Porém, os termos "rumores" e "notícias falsas" não são definidos na lei. "Essa lei draconiana tem a intenção de dissuadir os jornalistas de fazer o seu trabalho. Ela tem o objetivo de criar um clima de medo e forçar os profissionais a se autocensurarem", disse Khaled Drareni, representante da RSF no Norte da África, em um comunicado à imprensa.
O decreto foi usado pela primeira vez em novembro contra Nizar Bahloul, editor-chefe do site Business News, que foi intimado a depor para a polícia depois de publicar um artigo sobre a primeira-ministra tunisiana Najla Bouden.
"É basicamente uma espada de Dâmocles", diz Mekki. "O decreto-lei é muito pesado para o exercício do jornalismo diário a ponto de constituir um sério obstáculo à liberdade de imprensa."
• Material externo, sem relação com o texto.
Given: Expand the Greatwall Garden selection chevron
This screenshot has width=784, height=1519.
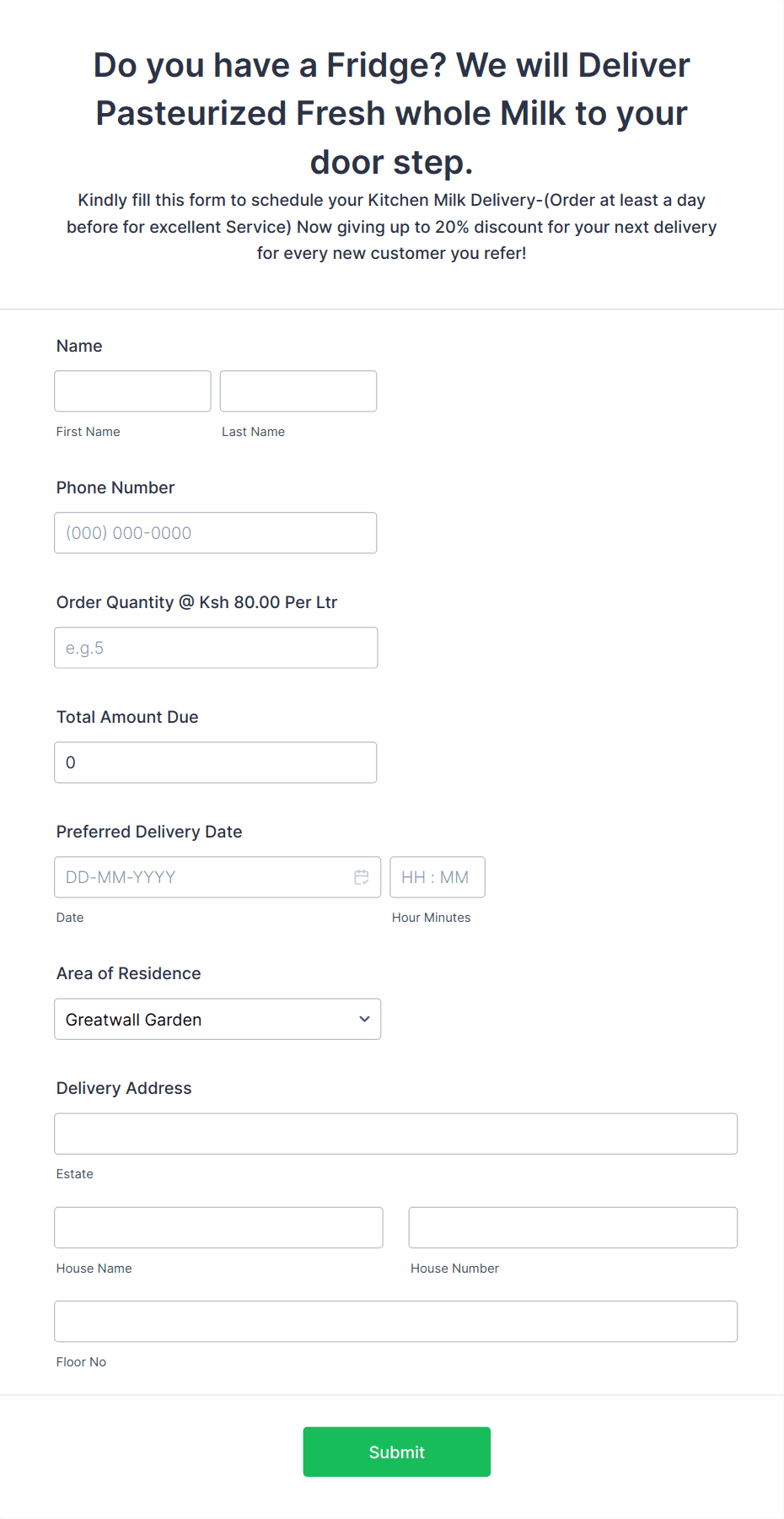Looking at the screenshot, I should point(364,1019).
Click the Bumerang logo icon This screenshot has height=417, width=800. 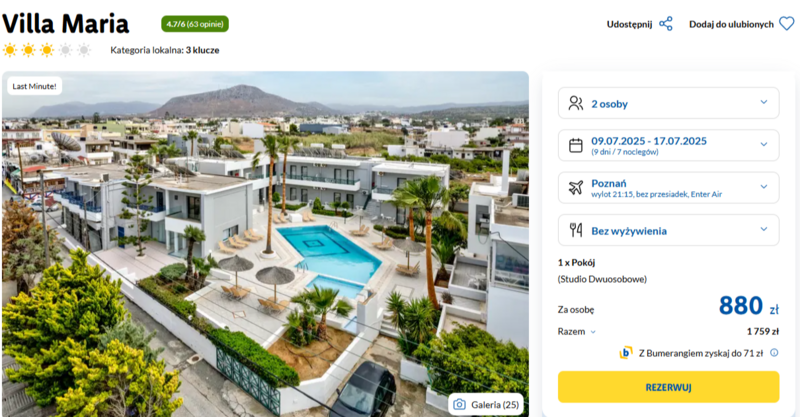click(626, 353)
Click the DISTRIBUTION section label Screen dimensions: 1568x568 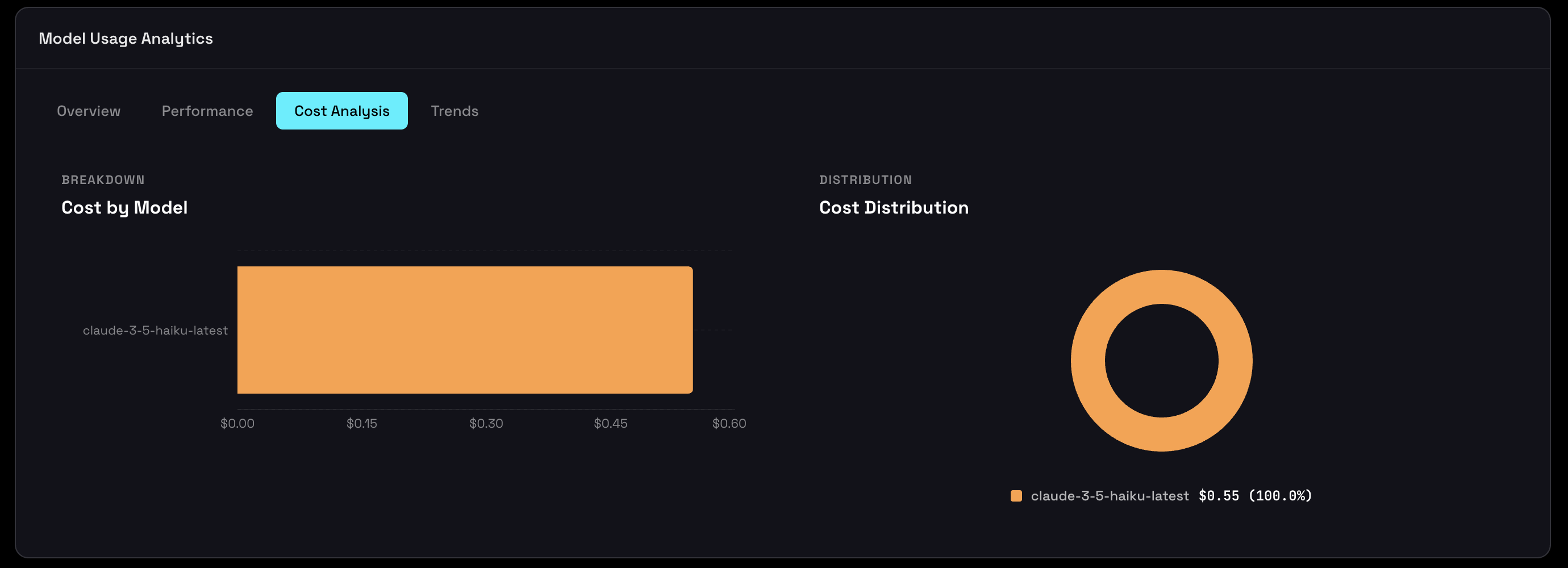865,179

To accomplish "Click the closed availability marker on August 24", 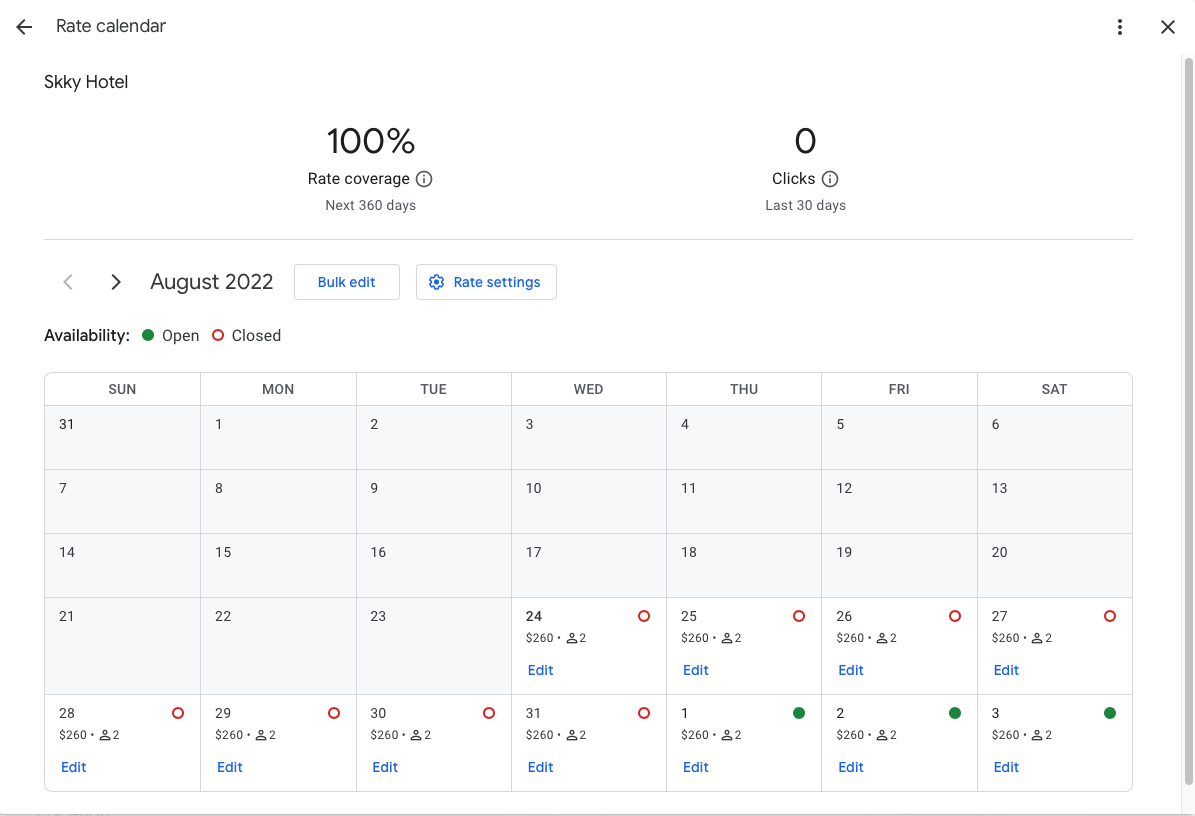I will coord(643,616).
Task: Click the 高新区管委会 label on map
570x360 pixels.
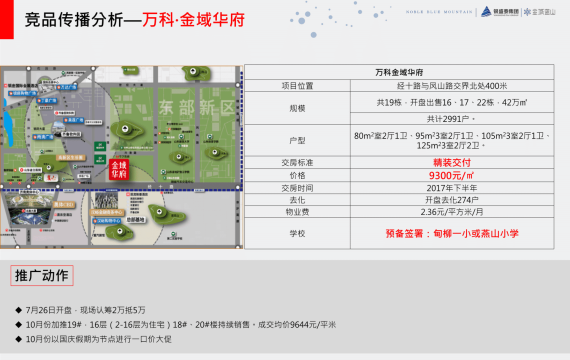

Jornalistas questionam seu papel em um momento de crise enquanto a pressão sobre os profissionais continua a aumentar durante a guinada autoritária de Saied. Desde que o parlamento da Tunísia foi suspenso em 2021, Mzalouat diz que ela se pega pensando "como seguir sendo um contra-poder" perante tendências autoritárias.
Enquanto isso, tanto o Inkyfada quanto o Nawaat estão entre as organizações de mídia independentes que seguem publicando artigos críticos ao presidente e sua administração, apesar dos riscos. "No Nawaat, não evitamos certos assuntos por medo de represália porque a ousadia sempre foi parte do nosso DNA", diz Mekki.
Foto por Latrach Med Jamil via Unsplash.